About two years ago I bought a photographic print by Maureen Boyle. She had quite a lot of prints on display – small and large of photographs she had taken in France and I was taking my time choosing. After all, I was aware that I might be selecting an image for a scene or scenes of a manuscript not yet written. I asked her endless questions. Some scenes were of Paris, from memory, others were taken in the Jura region and several of a chateau were what particularly drew me.
But let me step back a little. In November 2013 an idea came to me about writing the earlier history of a character that appears in my novel Tomaree. She would be nineteen or twenty in the year 1924 and we would find out what happened to her in those early years to shape the character she would become in 1942. In 2015 I realised that I was actually writing a trilogy and that in the second book Sarah would travel to Paris and research the movements of her grandmother in the 1870s. I knew that a chateau would feature in the second novel but where would the chateau be and what would it look like?
A chateau not far from Paris fascinated me but then I discovered Maureen’s photos of Chateau Chalon in the Jura district of Eastern France. I looked at several, well I think I did, of the chateau and finally selected a white framed print 8 x 5. I think it is a marvellous photo, put it in my spare room and promptly forgot about it.
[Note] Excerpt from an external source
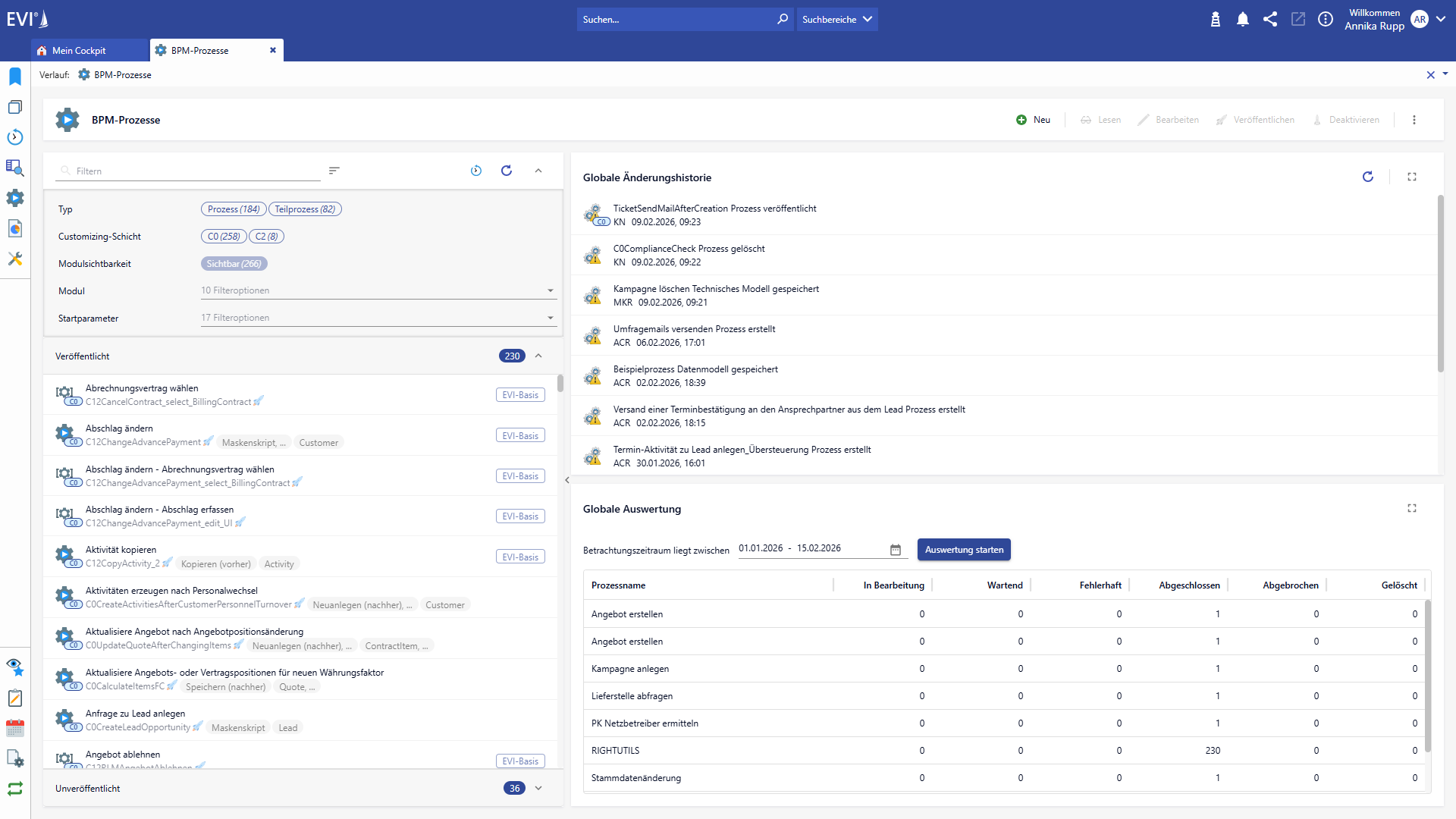Image resolution: width=1456 pixels, height=819 pixels.
Task: Click the share icon in the header
Action: pyautogui.click(x=1270, y=19)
Life intervened, as it always does and I didn’t finish the first full draft of Paris Next Week until a week before Christmas last year. I am now embarking on a second draft – tidying up the prose and checking some 281 points of research that need to be verified, expanded on or simply deleted because they are not relevant to the 1920s. I.e. “comes a cropper”; I hash tagged this remark made by my character Christopher Hyatt as I wasn’t sure how old it was. Turns out it’s pretty old and safe for my character to say. Hastag deleted. Current count is 247.
Back to the photograph. On the evening of Bastille Day, at the French Friday markets in Newcastle I met Maureen again and went through her photographs. I picked up one of the chateau and I told her that I had bought possibly the same chateau, but from another angle. She said she had taken a lot of photos that day. As I studied the photograph she showed me the same photo but much larger. Excited I bought the larger photo. The details were so much clearer of course. Not only was there a little Juliet balcony but a small enclosed tower next to it. I took the photo home that night and yes, you guessed it, I had bought the same photo.
No, I don’t have a bad memory. I have a particularly good visual memory. It just seemed to me as I contemplated the photograph for the second time that it was a different photograph. I was of course seeing it with new eyes. I like to think that this is a nudge to look much closer at something that has become an everyday part of my life. After this, it will be very hard now to chose another chateau.